J’aime beaucoup votre idée de marketing de proximité. Avez vous publié des textes ou des vidés sur ce sujet ?
@Benoit : concernant les chiffres du FTTH au Portugal, attention au piège classique: « logement raccordable vs. logement raccordé », « passed vs. connected ».
En dehors des freins qui sont au coeur du débat qui nous occupe ici, le faible taux de pénétration actuel s’explique peut-être aussi tout simplement par le fait que les immeubles ne sont pas encore fibrés, ou les liaisons entre le dernier point de flexibilité (splitters PON) et les pieds d’immeubles ne sont pas encore tirées.
Exemple de THD Seine, aka DSP92 : on construit indépendamment Vertical et Horizontal, et pour cette partie on s’arrête d’abord au dernier point de flexibilité (ici, SRO2), avant d’aller « chercher » les immeubles au fur et à mesure des commandes clients.
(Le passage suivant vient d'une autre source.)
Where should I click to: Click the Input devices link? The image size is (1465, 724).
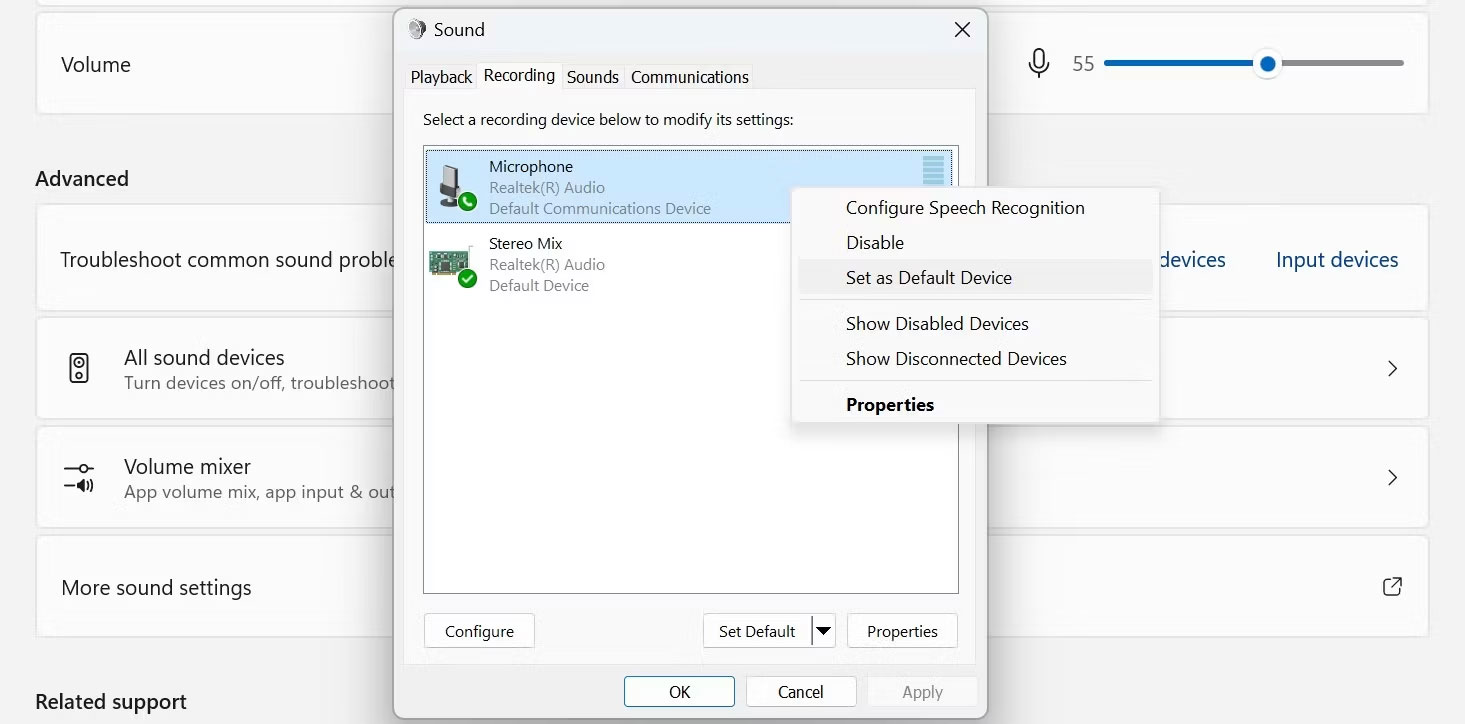coord(1337,260)
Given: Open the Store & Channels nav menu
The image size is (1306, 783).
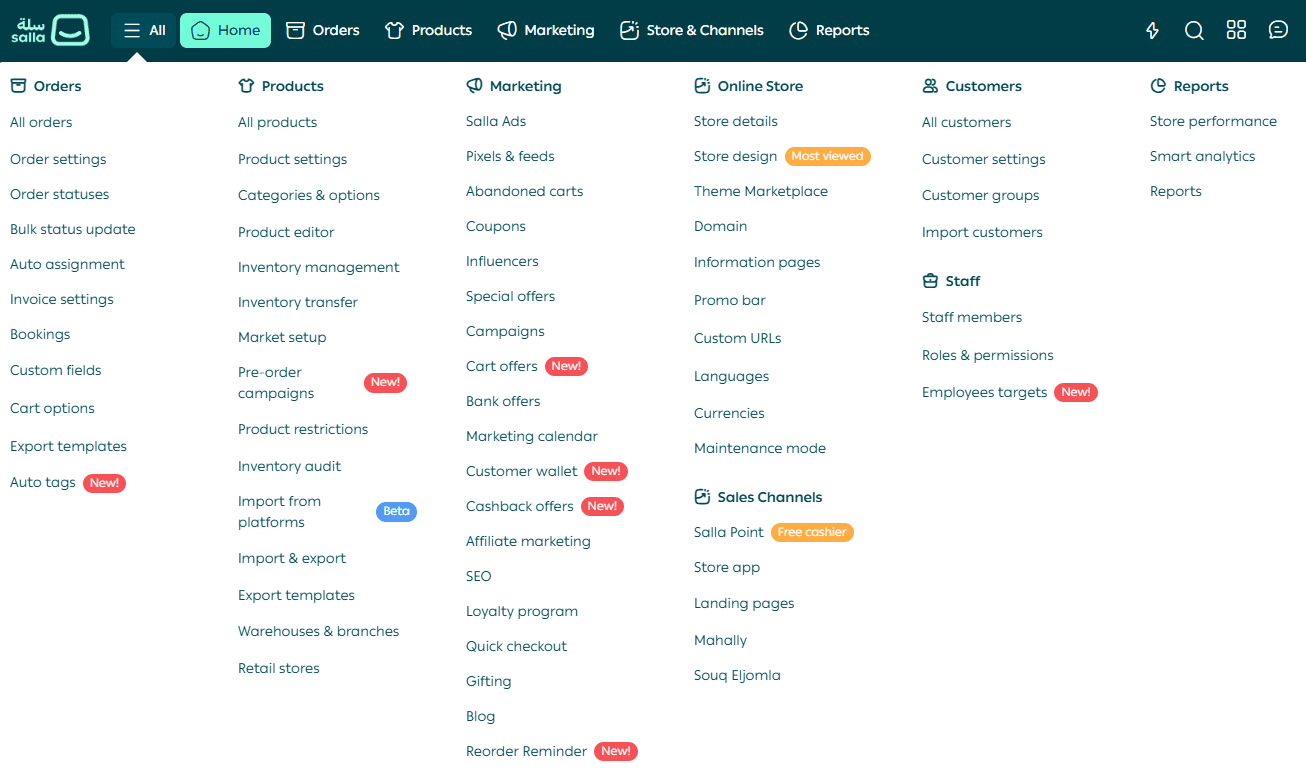Looking at the screenshot, I should pos(691,30).
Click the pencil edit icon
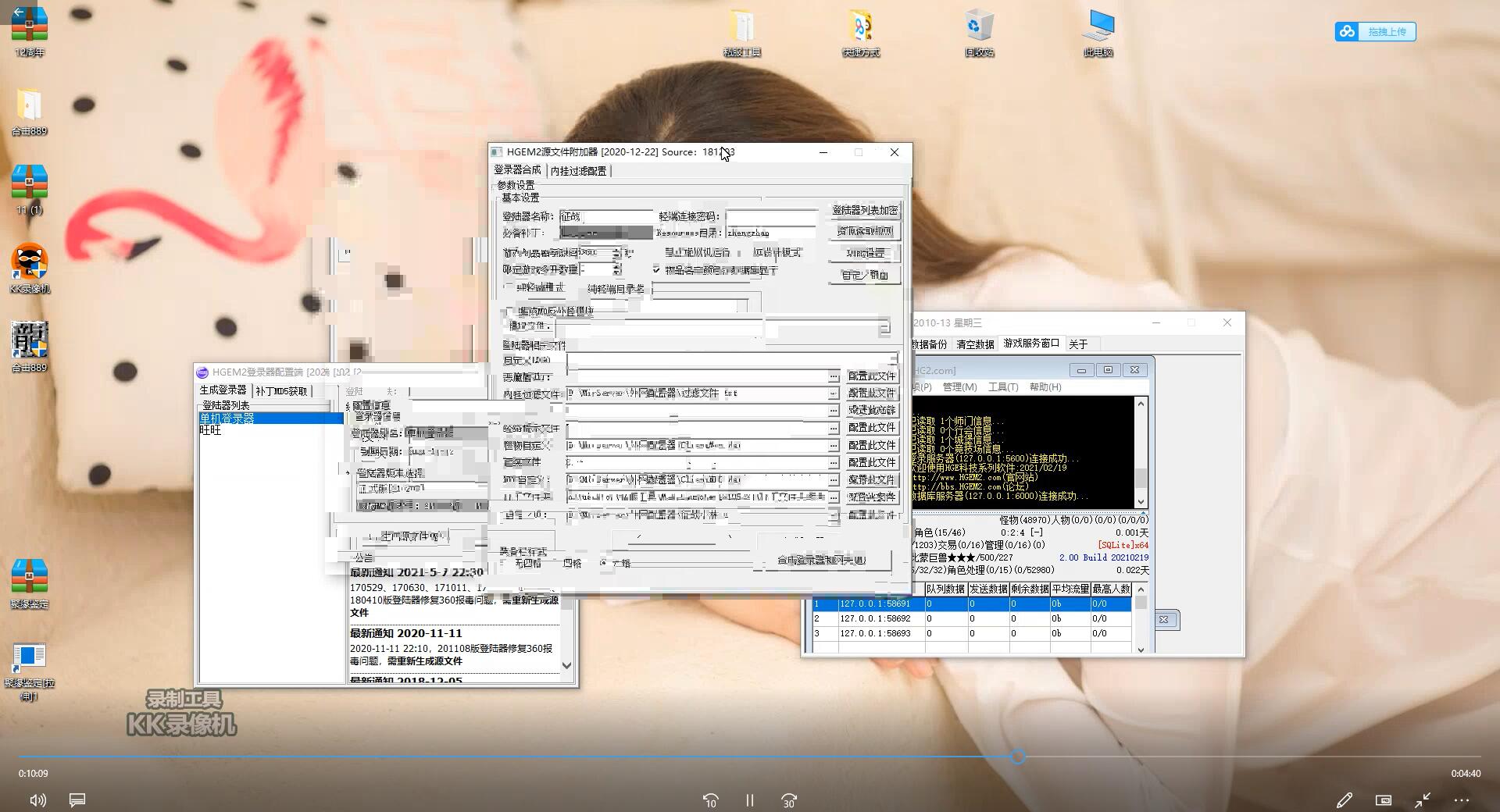This screenshot has height=812, width=1500. (x=1344, y=800)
Donc, forcément, une différence notable entre le nombre de logements potentiellement fibrés (les « raccordables ») et le nombre de logements effectivement connectés au réseau (« raccordés »).
Un petit article de 01 intéressant… qui montre comment on joue (un peu) sur les chiffres… 100.000 Ftth en France seulement sur plus de 20 millons ADSL…
L’Arcep vient de publier les chiffres de son observatoire du haut et du très-haut-débit pour le troisième trimestre 2010 (marché de détail et de gros). La France comptait, au 30 septembre dernier, 20,85 millions d’abonnés au haut-débit et au très-haut-débit, dont 93 % pour la seule technologie ADSL (19,47 millions, soit une augmentation de 320 000 en un trimestre). Le parc total a crû de 360 000 abonnements par rapport au deuxième trimestre. Aujourd’hui, 98,5 % des lignes téléphoniques sont éligibles au haut-débit, et 82 % sont dégroupées (10,5 millions, dont 8,7 millions en dégroupage total).
Il en ressort aussi que l’Hexagone comptait 420 000 abonnés au très-haut-débit (1), soit une augmentation de 56 000 en un trimestre. Sur ce total, 320 000 abonnés utilisent la technologie FTTLA (fiber to the last amplifier), la solution retenue par Numericable (fibre jusqu’à l’immeuble, puis connexion coaxiale), soit 45 000 de plus que le trimestre précédent. Seuls 100 000 sont des abonnés FTTH (fiber to the home), qui reçoivent donc la fibre à leur domicile. « Le rythme de croissance est d’environ 10 000 par trimestre », note le régulateur des télécoms et des postes.
L’Arcep indique que 44 000 immeubles sont équipés en FTTH et raccordés à au moins un opérateur (+ 58 % en un an). Au total, 967 000 logements sont éligibles. Ceux qui le sont par le biais de la mutualisation sont au nombre de 130 000, et, parmi ceux-ci, quelque 1 800 foyers ont un abonnement. « La croissance du nombre de logements éligibles à des offres de fibre optique jusqu’à l’abonné (FTTH) d’au moins deux opérateurs s’accélère fortement grâce la mise en œuvre de la mutualisation, en application de la décision de l’Arcep publiée au Journal officiel du 17 janvier 2010 », note l’autorité.
(1) Selon les critères de l’Arcep, pour qu’un abonnement soit considéré comme du très-haut-débit, il faut un minimum de 50 Mbit/s en débit descendant et de 5 Mbit/s en débit ascendant.